What is expected - Copy every line of the records from the line with "The height and width of the screenshot is (206, 438)." through the end of the records, and scale each coordinate in the answers by 1.3, rounding to a whole number with halves rounded up.

Target position records:

--- --- ---

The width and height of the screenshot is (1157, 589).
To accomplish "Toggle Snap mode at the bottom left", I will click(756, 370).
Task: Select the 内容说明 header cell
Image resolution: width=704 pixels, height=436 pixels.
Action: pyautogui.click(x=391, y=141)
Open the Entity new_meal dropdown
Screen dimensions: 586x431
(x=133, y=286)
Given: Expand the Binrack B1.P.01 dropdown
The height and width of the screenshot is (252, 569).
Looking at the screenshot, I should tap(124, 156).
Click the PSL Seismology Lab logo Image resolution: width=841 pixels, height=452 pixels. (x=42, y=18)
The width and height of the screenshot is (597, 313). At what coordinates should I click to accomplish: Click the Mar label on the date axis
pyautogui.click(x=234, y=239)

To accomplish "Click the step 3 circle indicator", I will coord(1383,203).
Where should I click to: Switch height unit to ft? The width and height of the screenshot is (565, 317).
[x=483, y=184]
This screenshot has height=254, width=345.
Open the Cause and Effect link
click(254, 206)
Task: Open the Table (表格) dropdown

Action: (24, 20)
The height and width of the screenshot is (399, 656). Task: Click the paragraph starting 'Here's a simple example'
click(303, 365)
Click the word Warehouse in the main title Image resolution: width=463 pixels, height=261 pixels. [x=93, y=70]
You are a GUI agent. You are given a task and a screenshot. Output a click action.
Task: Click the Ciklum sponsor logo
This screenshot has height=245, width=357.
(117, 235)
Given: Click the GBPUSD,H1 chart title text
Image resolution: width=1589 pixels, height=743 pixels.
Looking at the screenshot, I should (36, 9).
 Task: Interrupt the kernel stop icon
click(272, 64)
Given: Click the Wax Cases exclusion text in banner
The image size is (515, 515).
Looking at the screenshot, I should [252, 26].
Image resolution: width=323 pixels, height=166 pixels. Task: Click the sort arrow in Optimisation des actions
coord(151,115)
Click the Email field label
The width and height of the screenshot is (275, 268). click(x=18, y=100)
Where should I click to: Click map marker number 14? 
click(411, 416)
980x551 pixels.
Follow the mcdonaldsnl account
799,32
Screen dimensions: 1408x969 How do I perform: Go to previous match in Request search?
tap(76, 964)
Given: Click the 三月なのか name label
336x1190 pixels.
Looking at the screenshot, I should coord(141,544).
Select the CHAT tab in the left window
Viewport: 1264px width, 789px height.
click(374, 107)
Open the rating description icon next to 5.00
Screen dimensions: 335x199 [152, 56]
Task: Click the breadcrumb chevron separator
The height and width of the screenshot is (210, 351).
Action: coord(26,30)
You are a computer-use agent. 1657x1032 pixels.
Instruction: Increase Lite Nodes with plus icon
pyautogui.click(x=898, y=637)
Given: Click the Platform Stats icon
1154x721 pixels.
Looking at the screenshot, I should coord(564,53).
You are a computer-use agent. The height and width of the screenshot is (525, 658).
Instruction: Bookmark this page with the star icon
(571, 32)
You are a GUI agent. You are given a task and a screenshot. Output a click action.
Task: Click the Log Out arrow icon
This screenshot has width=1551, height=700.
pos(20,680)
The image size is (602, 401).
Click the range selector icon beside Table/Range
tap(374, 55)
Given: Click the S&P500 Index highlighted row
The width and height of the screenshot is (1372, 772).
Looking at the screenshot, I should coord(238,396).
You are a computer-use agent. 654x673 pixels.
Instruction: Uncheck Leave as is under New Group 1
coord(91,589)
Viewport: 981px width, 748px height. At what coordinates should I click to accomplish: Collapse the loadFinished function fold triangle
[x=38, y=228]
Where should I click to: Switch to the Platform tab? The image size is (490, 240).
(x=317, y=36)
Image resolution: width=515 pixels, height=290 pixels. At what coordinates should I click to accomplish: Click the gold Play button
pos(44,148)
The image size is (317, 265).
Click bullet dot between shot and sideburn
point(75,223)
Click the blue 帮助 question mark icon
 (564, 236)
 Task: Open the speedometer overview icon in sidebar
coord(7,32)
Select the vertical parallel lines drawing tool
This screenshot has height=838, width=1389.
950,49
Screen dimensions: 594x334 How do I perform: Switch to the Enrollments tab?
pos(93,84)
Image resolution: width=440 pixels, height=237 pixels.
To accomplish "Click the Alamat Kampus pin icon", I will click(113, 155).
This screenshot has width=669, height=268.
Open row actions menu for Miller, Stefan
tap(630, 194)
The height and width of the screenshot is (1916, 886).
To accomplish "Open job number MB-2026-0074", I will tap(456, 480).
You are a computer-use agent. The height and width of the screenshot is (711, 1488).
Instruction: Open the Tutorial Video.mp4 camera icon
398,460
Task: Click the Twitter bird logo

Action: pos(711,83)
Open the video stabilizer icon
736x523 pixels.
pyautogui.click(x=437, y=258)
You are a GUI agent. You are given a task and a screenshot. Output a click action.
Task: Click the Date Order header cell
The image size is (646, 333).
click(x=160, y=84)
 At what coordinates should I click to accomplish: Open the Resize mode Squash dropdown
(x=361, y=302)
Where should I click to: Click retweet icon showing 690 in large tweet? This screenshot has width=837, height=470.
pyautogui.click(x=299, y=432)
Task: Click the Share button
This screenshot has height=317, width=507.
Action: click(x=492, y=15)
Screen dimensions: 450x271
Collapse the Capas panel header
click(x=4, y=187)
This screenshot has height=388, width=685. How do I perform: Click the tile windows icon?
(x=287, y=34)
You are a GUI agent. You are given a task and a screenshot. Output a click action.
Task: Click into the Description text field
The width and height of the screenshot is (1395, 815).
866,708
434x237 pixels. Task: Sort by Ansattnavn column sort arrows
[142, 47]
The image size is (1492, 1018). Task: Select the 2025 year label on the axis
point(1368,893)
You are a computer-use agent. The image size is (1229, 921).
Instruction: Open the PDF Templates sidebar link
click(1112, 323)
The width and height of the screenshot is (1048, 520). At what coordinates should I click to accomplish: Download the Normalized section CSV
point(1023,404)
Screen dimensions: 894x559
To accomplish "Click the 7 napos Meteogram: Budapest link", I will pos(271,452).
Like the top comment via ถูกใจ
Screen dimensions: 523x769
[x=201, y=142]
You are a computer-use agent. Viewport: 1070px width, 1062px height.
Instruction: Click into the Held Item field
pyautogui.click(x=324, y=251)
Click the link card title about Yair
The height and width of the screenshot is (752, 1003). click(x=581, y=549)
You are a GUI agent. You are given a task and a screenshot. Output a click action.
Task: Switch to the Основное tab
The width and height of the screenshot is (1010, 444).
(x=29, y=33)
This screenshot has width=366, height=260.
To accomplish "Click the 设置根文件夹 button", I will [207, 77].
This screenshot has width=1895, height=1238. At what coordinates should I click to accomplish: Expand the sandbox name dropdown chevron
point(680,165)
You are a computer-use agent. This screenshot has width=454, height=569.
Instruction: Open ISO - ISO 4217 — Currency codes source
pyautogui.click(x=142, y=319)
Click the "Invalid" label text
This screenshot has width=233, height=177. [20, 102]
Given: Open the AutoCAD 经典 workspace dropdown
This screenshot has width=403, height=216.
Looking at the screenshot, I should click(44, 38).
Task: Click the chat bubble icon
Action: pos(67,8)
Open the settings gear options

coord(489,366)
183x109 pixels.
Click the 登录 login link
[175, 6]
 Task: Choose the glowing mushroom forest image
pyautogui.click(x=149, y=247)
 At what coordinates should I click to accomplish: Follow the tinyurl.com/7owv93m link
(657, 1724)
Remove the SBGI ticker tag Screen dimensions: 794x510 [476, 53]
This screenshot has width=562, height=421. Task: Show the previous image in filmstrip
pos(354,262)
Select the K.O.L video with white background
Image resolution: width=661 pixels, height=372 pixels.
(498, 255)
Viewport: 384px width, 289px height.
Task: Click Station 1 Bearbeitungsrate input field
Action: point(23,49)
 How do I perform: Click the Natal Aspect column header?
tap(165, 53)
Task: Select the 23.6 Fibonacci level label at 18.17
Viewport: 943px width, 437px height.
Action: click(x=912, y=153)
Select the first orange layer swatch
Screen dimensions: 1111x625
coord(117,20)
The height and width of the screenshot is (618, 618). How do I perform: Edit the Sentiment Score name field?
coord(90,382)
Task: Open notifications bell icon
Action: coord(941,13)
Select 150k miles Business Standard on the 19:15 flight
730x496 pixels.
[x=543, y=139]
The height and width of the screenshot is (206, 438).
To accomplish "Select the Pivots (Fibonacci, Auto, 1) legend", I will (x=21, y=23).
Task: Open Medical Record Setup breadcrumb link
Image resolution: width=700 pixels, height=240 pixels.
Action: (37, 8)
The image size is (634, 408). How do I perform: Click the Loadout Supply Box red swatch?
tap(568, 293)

--- --- ---

Output for this exercise -
The height and width of the screenshot is (206, 438).
To accomplish "Select the Pivots (Fibonacci, Auto, 1) legend", I will (x=27, y=30).
Task: Open Medical Record Setup breadcrumb link
Image resolution: width=700 pixels, height=240 pixels.
Action: (48, 10)
The image size is (634, 408). How do I perform: Click the Loadout Supply Box red swatch?
tap(738, 381)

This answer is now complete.